Subject:  Re: So about Verizon Date:  12/11/2012  1:15 AM
Author:  WendyBG Number:  40838 of 42250

<What's interesting here, and what's affecting all the charts with a similar pattern, is the 2000 bubble. The whole bubble, from the 1997 start of the run-up, is still included in those charts, making the starting prices suddenly out of whack.

I think that, at least for the next few years as the 16 year charts continue to begin in the midst of the bubble, you'll see patterns that aren't so useful.>

Sorry for the long delay, but I haven't been frequenting this board weekly as I did when Jack Cade published the Mr. Goodbuy stock screen.

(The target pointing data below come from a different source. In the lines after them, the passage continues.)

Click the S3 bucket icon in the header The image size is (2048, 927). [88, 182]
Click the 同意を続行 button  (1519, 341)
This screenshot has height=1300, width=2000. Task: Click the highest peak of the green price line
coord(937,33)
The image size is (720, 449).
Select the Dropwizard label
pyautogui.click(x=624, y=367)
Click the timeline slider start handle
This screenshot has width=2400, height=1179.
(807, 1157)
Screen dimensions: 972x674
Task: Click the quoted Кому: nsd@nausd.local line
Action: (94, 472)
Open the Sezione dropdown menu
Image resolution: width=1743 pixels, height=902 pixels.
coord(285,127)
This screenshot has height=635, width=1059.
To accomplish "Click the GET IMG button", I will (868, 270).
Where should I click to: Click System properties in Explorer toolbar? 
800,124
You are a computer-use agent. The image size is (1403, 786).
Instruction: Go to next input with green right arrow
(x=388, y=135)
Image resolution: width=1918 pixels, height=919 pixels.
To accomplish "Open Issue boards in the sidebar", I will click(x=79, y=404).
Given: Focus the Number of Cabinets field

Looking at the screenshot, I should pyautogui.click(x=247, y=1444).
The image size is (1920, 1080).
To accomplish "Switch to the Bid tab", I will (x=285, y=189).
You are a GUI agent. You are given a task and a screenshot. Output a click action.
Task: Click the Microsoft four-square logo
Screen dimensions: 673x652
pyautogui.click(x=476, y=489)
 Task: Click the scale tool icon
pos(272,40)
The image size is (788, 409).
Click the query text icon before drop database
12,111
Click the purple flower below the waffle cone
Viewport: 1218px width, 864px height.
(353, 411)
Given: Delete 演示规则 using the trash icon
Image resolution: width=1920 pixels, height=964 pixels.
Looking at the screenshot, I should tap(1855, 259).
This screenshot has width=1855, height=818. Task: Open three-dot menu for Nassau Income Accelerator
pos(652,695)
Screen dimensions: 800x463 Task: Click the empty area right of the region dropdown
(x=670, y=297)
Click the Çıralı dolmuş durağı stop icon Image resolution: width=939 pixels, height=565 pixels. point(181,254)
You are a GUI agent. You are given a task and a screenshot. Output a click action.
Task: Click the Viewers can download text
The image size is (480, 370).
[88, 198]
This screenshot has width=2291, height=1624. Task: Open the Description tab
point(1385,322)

When Build'M'Well (BMW) began his stock investing (so he told the story), he used the rulers and curves that all engineers owned before computer aided design. (My father had them, also.) BMW used his rulers to draw lines that seemed to make sense over the long term stock prices.

It was Dr. Mike Klein who used his deep math knowledge to draw curves and calculate CAGRs (for which we all owe him a debt of gratitude).

BMW himself said that admired Mike's math but he still used his rulers.

I agree with your observations that the 2000 stock bubble and the 2008 crash distorted the calculations of CAGR. It might make more sense to go back to BMW's method and draw your own curves with a ruler, using your feeling for how the market would realistically have valued stocks without these extreme swings.

As kelbon points out, the BMW Method only works if a company's business has been stable over the time period you are studying.

In addition, the unusual actions of the Federal Reserve since the 2008 crash (forcing money into stocks by inflating the money supply and cutting bond yields to zero) may be causing stock prices to rise. If and when the market is allowed to revert to normal, prices may drop. The lowest risk is probably with low-beta stocks with strong balance sheets, low P/E ratios and a well-covered dividend.